SOB LENTES CAMUSIANAS: uma concepção de amor

Dayane Francis (1)


“Eu só conheço uma obrigação: a de amar”, concebeu Albert Camus em seus primeiros cadernos (1935-37), que vieram marcar o início de sua trajetória magistral pelas águas da literatura e da filosofia e, embora nunca tenha se intitulado filósofo, seus escritos sempre içaram saborosíssimas reflexões acerca da existência humana. No ápice de sua juventude, aos 22 anos, o paradoxo do mundo material e da entrega espiritual suscitaram uma concepção de amor despido: uma personificação do entendimento amoroso da terra “Estranha terra esta, que dá ao homem seu esplendor e sua miséria a um só tempo” e do homem, que se dá através da solidão e da sede amar.

“Não há amor de viver sem desespero de viver”.

Albert Camus

Romancista, ensaísta, dramaturgo, jornalista e ativista político, nascido na Argélia em 7 de novembro de 1913. Sua mãe, Catherine Hélène, era descendente de espanhóis e seu pai, Lucien, de origem francesa, foi morto em batalha durante a Primeira Guerra Mundial um ano após seu nascimento.

Pertencendo a uma família da classe operária, rodeado pela miséria que resultaria em inspiração para seus trabalhos, Camus fez parte da geração dos intelectuais do pós-guerra e, apesar das dificuldades impostas por sua origem humilde, conseguiu completar os estudos com a ajuda e o incentivo de amigos e educadores que se maravilhavam com seu enorme potencial.

Além de seus trabalhos denominados “obras de juventude” sendo eles “O Avesso e o Direito” e “Núpcias, o Verão”, escritos entre os anos de 1935 a 1937, Camus cultivava o hábito de transformar cadernos em “laboratório de criação” com diversos tipos de anotações (literárias, filosóficas e autobiográficas), que foram retomadas em cada uma de suas obras.

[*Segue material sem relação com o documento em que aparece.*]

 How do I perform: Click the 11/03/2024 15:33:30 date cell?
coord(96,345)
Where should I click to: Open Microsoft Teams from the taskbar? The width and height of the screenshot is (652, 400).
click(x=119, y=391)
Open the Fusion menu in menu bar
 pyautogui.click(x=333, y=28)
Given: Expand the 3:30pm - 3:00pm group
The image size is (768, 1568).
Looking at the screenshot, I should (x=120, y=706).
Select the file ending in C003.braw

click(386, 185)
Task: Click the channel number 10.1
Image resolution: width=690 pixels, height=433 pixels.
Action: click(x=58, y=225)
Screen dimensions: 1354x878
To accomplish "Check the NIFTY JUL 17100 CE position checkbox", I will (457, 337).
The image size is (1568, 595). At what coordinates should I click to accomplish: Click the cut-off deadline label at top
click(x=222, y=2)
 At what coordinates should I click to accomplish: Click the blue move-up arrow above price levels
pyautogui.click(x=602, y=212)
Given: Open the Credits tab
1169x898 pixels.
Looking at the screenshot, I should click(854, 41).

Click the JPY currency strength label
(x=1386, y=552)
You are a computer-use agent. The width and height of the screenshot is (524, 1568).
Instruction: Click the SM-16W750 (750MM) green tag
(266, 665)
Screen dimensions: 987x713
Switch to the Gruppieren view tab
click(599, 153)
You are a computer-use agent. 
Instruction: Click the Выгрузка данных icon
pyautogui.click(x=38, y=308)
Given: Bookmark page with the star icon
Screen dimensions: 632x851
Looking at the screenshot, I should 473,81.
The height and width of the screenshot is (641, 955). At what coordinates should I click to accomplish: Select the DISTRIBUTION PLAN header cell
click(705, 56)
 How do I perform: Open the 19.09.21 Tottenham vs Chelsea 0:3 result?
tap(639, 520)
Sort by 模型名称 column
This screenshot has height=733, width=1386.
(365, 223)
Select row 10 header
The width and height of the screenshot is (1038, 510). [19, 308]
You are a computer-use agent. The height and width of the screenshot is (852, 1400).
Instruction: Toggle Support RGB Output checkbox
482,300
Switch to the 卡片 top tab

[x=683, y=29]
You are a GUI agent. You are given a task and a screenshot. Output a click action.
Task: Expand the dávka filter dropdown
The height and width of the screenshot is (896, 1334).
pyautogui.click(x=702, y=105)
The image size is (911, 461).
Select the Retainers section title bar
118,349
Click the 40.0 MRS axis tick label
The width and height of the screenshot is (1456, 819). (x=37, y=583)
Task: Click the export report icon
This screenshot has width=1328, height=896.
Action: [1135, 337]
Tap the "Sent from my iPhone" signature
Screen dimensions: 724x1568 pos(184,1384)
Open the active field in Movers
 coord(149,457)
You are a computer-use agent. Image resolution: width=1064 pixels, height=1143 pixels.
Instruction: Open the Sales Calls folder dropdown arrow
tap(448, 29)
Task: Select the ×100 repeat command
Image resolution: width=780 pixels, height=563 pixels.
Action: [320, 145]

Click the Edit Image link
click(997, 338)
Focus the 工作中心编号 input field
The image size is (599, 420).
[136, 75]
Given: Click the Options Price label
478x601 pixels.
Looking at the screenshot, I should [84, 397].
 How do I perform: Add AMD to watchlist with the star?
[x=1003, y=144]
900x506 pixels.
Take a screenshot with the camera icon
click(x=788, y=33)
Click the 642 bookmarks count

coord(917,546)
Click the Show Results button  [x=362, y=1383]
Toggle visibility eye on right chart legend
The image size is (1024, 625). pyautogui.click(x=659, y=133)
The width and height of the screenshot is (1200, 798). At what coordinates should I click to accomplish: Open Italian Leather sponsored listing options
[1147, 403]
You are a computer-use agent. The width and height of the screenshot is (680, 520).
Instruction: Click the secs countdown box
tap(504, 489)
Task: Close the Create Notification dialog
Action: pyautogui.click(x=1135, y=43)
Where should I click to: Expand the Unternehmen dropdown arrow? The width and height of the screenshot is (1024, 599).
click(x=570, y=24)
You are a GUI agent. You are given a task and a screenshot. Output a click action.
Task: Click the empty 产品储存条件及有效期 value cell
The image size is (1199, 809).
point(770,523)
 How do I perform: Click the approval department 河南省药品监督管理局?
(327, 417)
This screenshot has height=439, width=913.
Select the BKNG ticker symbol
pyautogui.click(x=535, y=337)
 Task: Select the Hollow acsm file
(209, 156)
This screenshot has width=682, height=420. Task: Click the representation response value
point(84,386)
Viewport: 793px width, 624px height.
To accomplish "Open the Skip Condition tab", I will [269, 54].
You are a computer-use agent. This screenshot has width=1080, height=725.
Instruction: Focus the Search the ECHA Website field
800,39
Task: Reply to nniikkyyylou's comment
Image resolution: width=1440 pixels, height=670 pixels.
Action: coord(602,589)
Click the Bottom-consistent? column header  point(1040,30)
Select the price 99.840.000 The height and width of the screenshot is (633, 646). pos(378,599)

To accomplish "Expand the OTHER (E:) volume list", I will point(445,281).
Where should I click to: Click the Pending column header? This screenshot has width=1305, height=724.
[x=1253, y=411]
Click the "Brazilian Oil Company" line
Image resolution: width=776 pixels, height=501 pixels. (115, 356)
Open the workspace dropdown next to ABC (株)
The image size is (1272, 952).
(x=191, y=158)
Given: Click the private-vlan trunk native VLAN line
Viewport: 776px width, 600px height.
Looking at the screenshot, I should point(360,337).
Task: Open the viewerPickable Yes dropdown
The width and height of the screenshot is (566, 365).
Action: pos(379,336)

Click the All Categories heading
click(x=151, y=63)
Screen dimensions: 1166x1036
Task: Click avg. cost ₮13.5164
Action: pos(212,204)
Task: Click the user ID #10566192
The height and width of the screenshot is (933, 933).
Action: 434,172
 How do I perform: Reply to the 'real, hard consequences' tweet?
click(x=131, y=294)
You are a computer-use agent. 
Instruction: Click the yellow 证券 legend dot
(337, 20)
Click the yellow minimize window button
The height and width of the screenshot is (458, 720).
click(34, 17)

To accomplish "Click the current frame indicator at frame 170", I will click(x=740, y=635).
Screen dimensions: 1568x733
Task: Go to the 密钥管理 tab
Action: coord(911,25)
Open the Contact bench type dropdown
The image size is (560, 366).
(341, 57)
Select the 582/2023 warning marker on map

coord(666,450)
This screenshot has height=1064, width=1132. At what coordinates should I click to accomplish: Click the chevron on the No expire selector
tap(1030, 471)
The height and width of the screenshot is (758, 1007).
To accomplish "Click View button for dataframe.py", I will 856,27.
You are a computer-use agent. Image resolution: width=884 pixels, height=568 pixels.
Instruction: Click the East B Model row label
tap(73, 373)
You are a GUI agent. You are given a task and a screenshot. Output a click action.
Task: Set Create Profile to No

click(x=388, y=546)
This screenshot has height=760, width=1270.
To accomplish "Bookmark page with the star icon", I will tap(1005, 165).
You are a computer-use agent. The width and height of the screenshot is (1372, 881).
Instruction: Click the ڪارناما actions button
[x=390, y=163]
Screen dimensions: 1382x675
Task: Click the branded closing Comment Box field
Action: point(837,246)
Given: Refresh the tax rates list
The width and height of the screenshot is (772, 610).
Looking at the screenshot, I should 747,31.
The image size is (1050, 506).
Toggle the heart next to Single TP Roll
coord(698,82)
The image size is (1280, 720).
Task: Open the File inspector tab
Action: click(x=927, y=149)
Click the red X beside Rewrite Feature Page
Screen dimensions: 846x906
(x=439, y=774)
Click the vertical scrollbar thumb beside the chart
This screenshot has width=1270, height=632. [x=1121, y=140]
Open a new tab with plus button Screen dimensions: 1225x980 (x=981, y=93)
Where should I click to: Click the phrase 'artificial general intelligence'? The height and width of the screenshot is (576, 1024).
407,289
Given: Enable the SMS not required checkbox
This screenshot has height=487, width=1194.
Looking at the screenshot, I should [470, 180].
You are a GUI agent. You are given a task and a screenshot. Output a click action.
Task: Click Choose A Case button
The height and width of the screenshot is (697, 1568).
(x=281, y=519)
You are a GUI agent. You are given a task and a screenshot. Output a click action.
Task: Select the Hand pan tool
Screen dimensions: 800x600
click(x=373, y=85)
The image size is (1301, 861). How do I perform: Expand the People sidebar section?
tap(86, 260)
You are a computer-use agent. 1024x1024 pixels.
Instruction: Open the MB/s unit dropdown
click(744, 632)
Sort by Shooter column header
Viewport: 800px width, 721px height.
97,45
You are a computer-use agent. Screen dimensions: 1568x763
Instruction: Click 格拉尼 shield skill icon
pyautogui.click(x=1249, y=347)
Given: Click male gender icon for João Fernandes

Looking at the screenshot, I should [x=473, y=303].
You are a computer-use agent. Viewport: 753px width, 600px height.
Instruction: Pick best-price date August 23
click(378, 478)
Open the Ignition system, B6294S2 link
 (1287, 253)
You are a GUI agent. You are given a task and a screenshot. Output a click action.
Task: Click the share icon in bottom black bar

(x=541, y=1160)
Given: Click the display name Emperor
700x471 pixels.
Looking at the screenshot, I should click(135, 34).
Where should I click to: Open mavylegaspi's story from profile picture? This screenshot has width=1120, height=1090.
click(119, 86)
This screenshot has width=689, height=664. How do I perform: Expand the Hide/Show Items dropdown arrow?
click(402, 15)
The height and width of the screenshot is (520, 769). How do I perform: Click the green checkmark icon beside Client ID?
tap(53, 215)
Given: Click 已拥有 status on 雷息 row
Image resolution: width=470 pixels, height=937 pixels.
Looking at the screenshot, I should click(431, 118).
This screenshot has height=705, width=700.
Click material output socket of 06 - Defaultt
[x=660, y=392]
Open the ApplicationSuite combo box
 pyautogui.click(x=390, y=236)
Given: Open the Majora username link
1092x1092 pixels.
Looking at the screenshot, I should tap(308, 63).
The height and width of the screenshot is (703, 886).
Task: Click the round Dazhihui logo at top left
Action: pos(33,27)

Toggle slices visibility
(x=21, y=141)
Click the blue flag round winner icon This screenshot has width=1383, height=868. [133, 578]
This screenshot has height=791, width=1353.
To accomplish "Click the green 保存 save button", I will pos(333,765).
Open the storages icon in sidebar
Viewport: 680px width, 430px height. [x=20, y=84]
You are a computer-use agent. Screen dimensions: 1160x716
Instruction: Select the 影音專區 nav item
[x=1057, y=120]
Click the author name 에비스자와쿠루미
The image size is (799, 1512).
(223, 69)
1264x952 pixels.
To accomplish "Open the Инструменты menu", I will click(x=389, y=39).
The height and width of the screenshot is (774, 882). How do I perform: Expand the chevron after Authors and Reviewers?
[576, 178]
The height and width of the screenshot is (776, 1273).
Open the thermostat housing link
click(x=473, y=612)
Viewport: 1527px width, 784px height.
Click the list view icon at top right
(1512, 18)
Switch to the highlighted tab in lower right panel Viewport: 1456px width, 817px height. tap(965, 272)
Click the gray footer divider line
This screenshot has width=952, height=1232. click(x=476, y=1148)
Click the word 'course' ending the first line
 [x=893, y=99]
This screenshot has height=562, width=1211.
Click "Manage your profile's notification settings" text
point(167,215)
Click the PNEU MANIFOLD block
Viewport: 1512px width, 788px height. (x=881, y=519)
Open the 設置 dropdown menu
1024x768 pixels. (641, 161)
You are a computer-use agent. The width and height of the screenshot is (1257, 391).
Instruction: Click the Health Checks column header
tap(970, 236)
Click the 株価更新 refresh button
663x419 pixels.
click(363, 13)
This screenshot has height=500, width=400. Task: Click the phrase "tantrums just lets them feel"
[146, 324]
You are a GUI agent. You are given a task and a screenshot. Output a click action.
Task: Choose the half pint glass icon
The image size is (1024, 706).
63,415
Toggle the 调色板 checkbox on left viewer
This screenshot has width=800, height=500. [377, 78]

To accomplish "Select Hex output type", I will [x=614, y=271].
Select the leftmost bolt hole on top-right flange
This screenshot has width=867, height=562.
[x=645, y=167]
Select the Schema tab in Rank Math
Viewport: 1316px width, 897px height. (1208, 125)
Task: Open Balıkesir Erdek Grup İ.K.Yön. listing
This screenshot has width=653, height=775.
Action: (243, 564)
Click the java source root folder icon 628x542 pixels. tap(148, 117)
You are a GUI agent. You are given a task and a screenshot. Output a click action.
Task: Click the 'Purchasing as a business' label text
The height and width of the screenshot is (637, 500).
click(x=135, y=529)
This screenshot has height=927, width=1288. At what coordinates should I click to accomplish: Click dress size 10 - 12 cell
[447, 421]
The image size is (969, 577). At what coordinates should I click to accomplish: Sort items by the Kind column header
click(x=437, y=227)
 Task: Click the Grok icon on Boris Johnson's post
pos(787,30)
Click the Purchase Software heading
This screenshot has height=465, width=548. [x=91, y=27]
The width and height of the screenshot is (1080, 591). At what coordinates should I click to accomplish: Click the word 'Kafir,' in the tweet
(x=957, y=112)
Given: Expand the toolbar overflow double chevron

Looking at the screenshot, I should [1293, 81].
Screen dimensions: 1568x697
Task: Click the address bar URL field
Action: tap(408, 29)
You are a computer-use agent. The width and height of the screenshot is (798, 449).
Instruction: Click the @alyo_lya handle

Embora seu grande sucesso tenha se dado com a publicação do livro “O Estrangeiro” (aclamada façanha da literatura universal), em sua obra denominada “O Mito de Sísifo” (ensaios), o autor disseca a ideia central de seus trabalhos ditos “obras de maturidade” com o conceito do absurdo e avigora ainda mais seu amor pela vida.

Camus escreve:

“Sísifo é o herói absurdo. Ele o é tanto por suas paixões como por seu tormento. O desprezo pelos deuses, o ódio à Morte e a paixão pela vida lhe valeram esse suplício indescritível em que todo o ser se ocupa em não completar nada”.

Vítima de um acidente de automóvel em Villeblevin na França, faleceu em 4 de janeiro de 1960. O autor trazia consigo o manuscrito de “O Primeiro Homem”, seu último romance de caráter autobiográfico, onde sugestionava através de notas a intenção de publicá-lo de forma inacabada. Apesar de interrompida, a carreira do escritor, podemos nos sentir presenteados com um amplo cardápio filosófico-literário recheado de reflexões desafiadoras e apaixonantes.

Ler Camus é renascer da paupérie e dos tesouros acomodados no nosso interior. Podemos aprender sob suas lentes, que:

“Uma certa soma de anos miseravelmente vividos basta para construir uma sensibilidade”.

O exercício de observação do mundo, somado a receptividade ímpar daqueles que conheceram a miséria, foi importantíssimo para sua descoberta de si e do mundo. Legitimando a pobreza material e a riqueza natural ao redor, ele progrediu em direção à constatação do absurdo e sua consequente superação, “a liberdade absoluta diante de meu passado e de mim mesmo”.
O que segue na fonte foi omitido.